The cinematography is a big step up from the first movie, in how scenes are shot and lit that makes everything feel more threatening and foreboding. The script is also a big step up making the actors feel like real people rather than obvious actors reading a script in front of a camera. The soundtrack doesn’t always match the mood of the scene but it is ever present. And like I said, the story pitch itself is a winner. The whole film is essentially shot on two sets, and represents the whole “doing a lot with a little” that good independent films excel at.

If Doc Holliday was the McDonald’s of western movies, Doc Holliday 2 is the locally owned restaurant where the owner’s secret ingredient is a slice of love and regionally sourced beef. And that beef? Walker Haynes. God he’s handsome.

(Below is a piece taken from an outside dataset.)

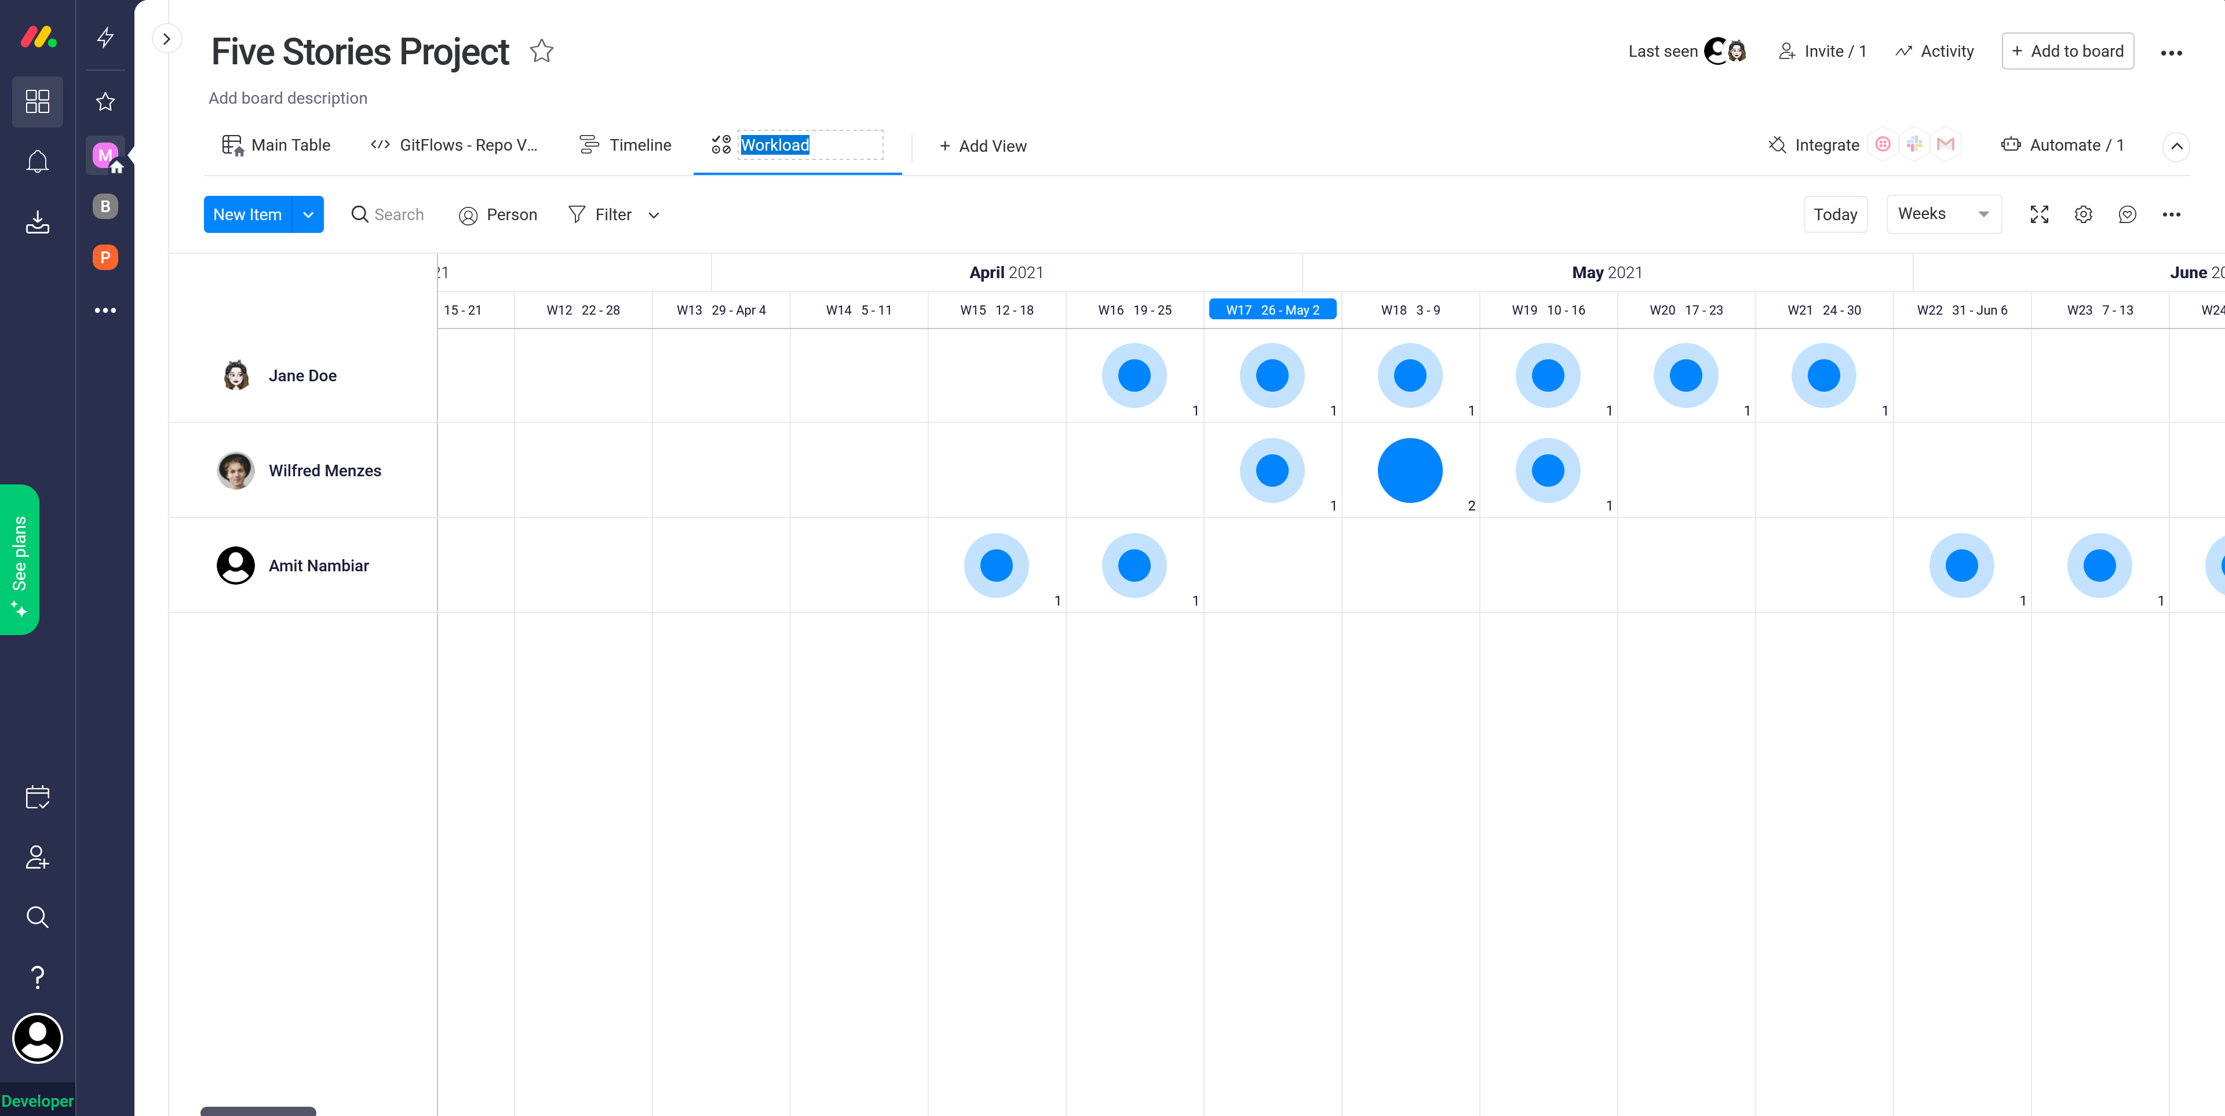This screenshot has height=1116, width=2225.
Task: Open favorites star in sidebar
Action: [x=105, y=102]
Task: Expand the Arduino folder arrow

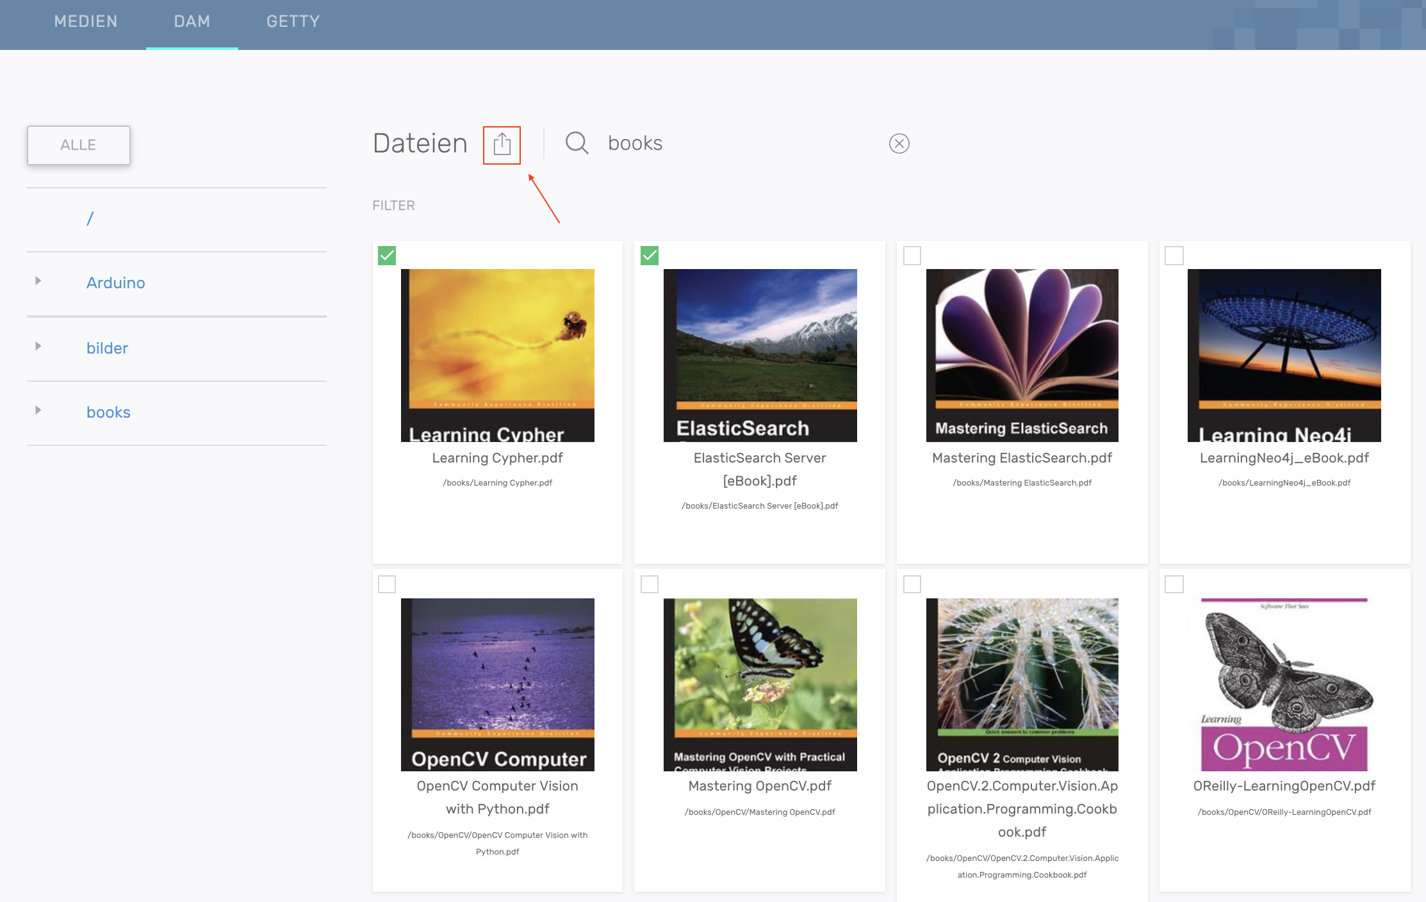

I bet he wears really nice cologne and still goes to a barber that uses those straight razors for shaving.

Doc Holliday deserved the 3.9 it has on IMDB and is probably a bad first impression for Bentman’s films, but the sequel? 6.0 is actually insulting. Even considering that IMDB users love shitting on indie films despite also claiming to hate blockbusters for overshadowing indies, this one deserves at least a 7.5 by their skewed metrics. The few reviews I’ve seen on western movie enthusiast blogs agree that Doc Holliday 2 is a massive step up from the original. It’s only too bad that so many of the people who didn’t like the first film probably won’t hunt down the second.

The real travesty of Doc Holliday 2 is that being on Xumo probably carved out a good chunk of the potential audience who might have seen this film on Tubi. But I’m assuming since it’s a Xumo Original they probably also provided some funding, and you get what you can get. Maybe the real Xumo viewership are the friends we made along the way. Also the fact that Doc Holliday 2 is an hour and 13 minutes makes it feel really short.